Los alineamientos ideológicos no solo evidencian las fracturas del mapa político de la región, sino que también dificultan la búsqueda de salidas para crisis como la que vive Venezuela. Como bien lo señala el analista estadounidense Bill LeoGrande, sin la participación de Cuba será difícil encontrar una salida negociada al régimen de Maduro en Venezuela si no se quieren repetir los errores de la administración Trump. Y, probablemente, sin el apoyo de América Latina tampoco sea fácil contribuir a que el gobierno cubano rectifique sus posiciones y promueva una apertura acompañada de las reformas económicas adecuadas.
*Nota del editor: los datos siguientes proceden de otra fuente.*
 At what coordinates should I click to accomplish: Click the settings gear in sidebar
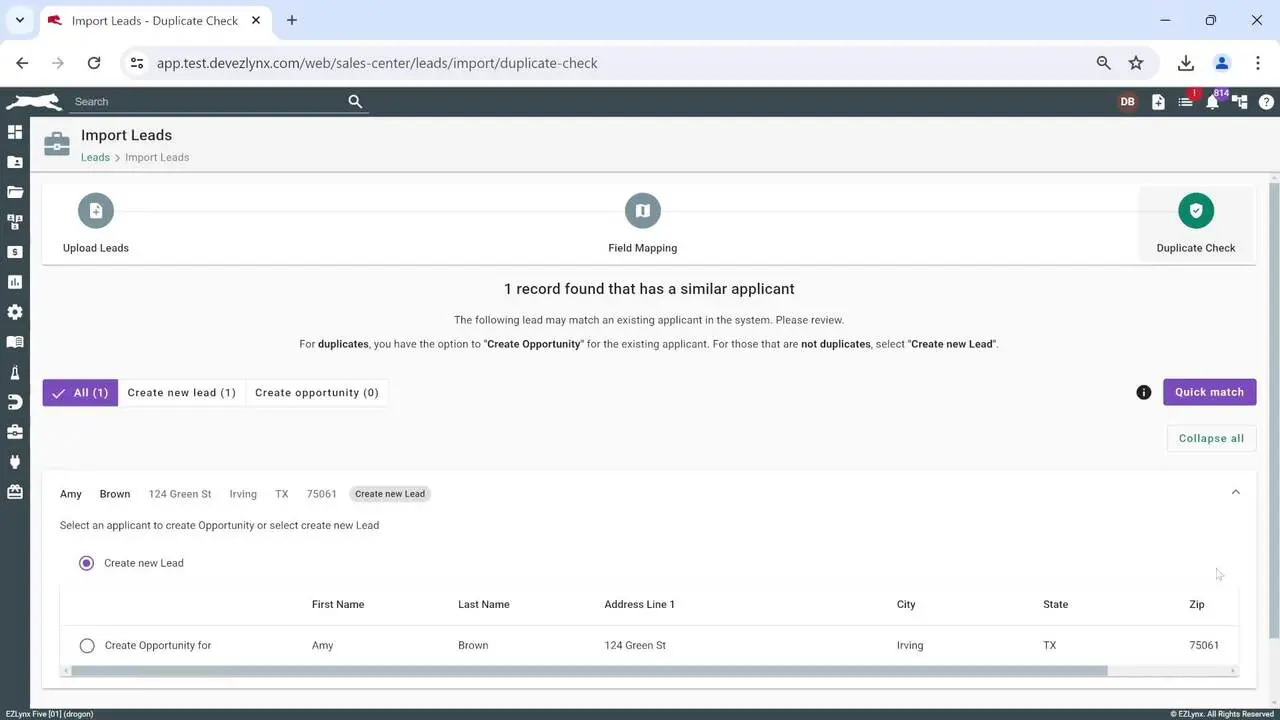coord(15,312)
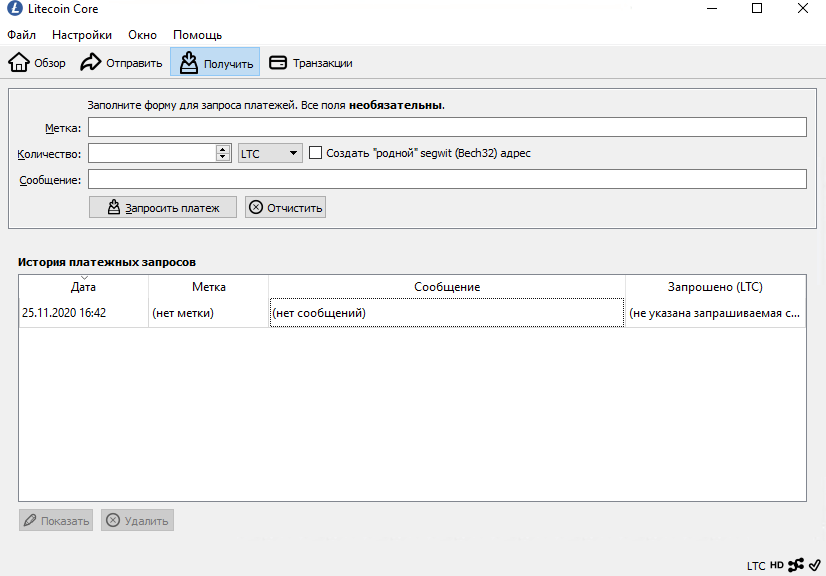The height and width of the screenshot is (576, 826).
Task: Open the Помощь help menu
Action: point(197,35)
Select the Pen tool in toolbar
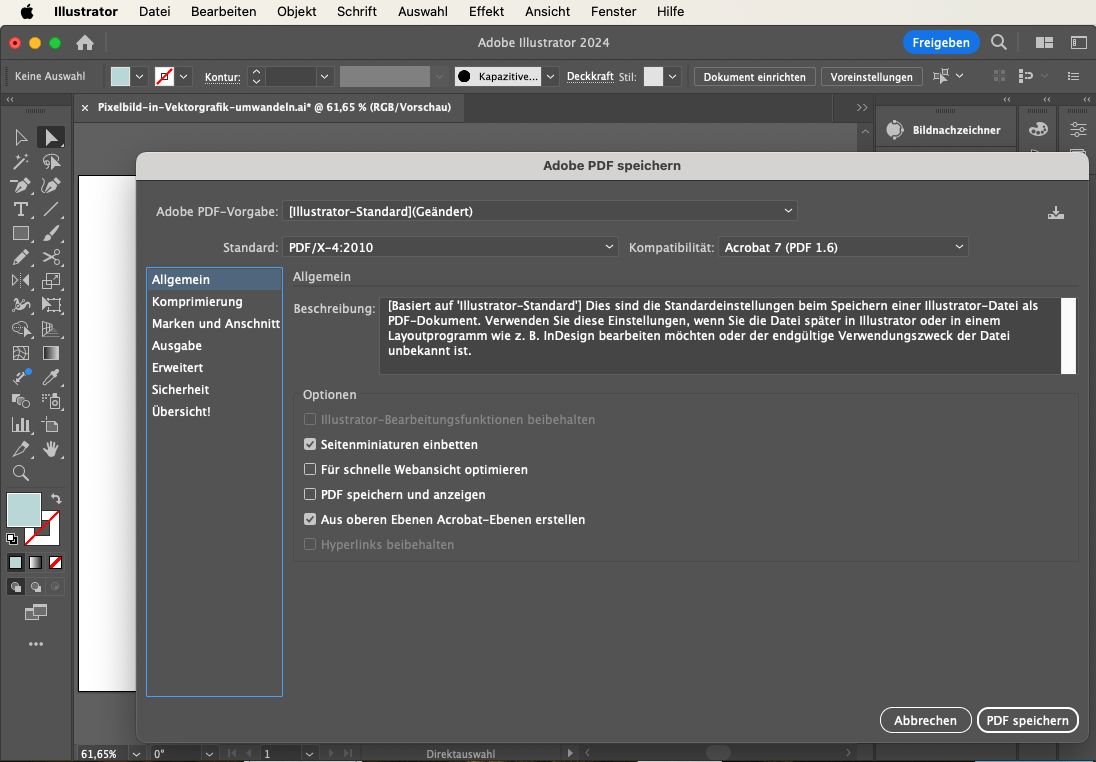Image resolution: width=1096 pixels, height=762 pixels. pos(20,185)
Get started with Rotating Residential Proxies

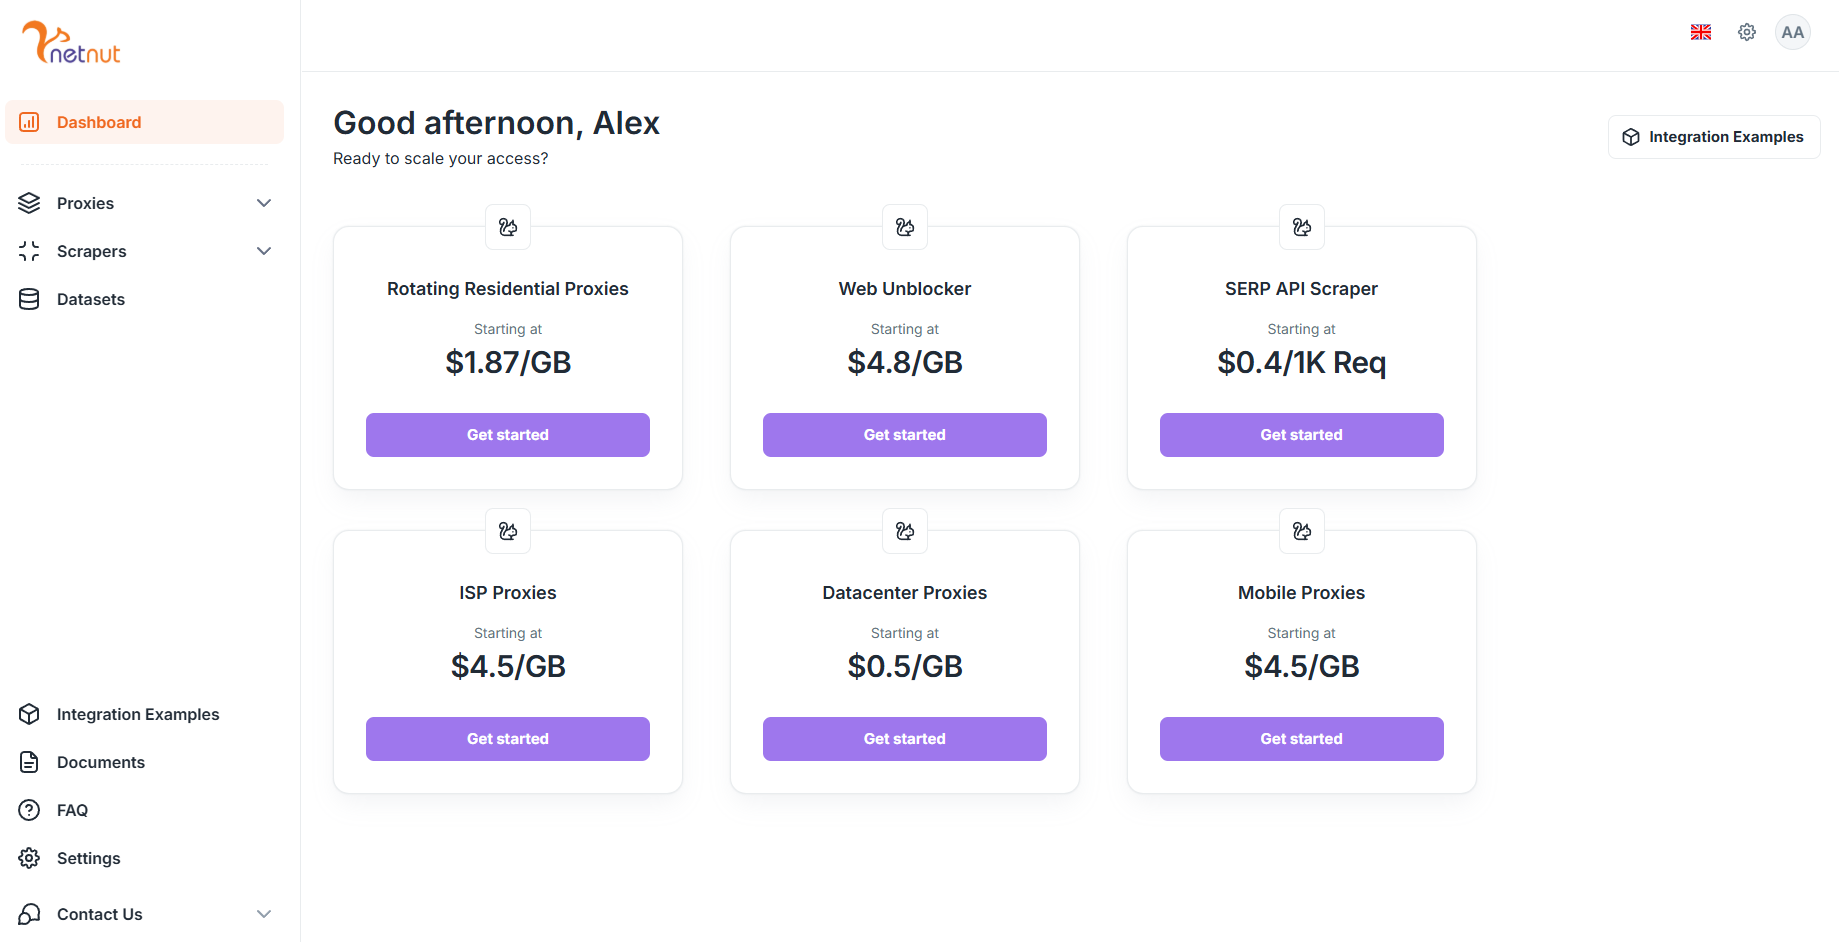pyautogui.click(x=507, y=435)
A lo cual la inestabilidad regional actual tampoco contribuye.
Rusia y China. Por otra parte, las recientes reacciones de Rusia y de China de apoyo al gobierno cubano llevan a Biden a la necesidad de impulsar una política latinoamericana que se asocie con su estrategia global, que identifica a estos dos países como las principales amenazas al interés estadounidense de restaurar su liderazgo mundial, en una coyuntura en dónde las prioridades de Washington están concentradas en el Indo-Pacífico y en las áreas de influencia rusa en Europa y Asia Central, como lo demuestra la salida de Afganistán.
Obviamente otros actores, como la Unión Europea, Canadá o Japón, socios comerciales e inversores en la isla, pueden pesar en la ecuación, pero la política de Biden hacia Cuba no podrá desvincularse de este cuadro global y la isla necesariamente deberá encontrar un lugar en una dinámica más amplia de reconfiguración de las relaciones de poder en torno a nuevo orden mundial emergente. Como he señalado en otro lugar y por otras razones, la excepcionalidad cubana se ha agotado, pero su importancia, –tal vez a otra escala– en el tablero regional y global, persiste.
*Analista internacional y presidente de Cries.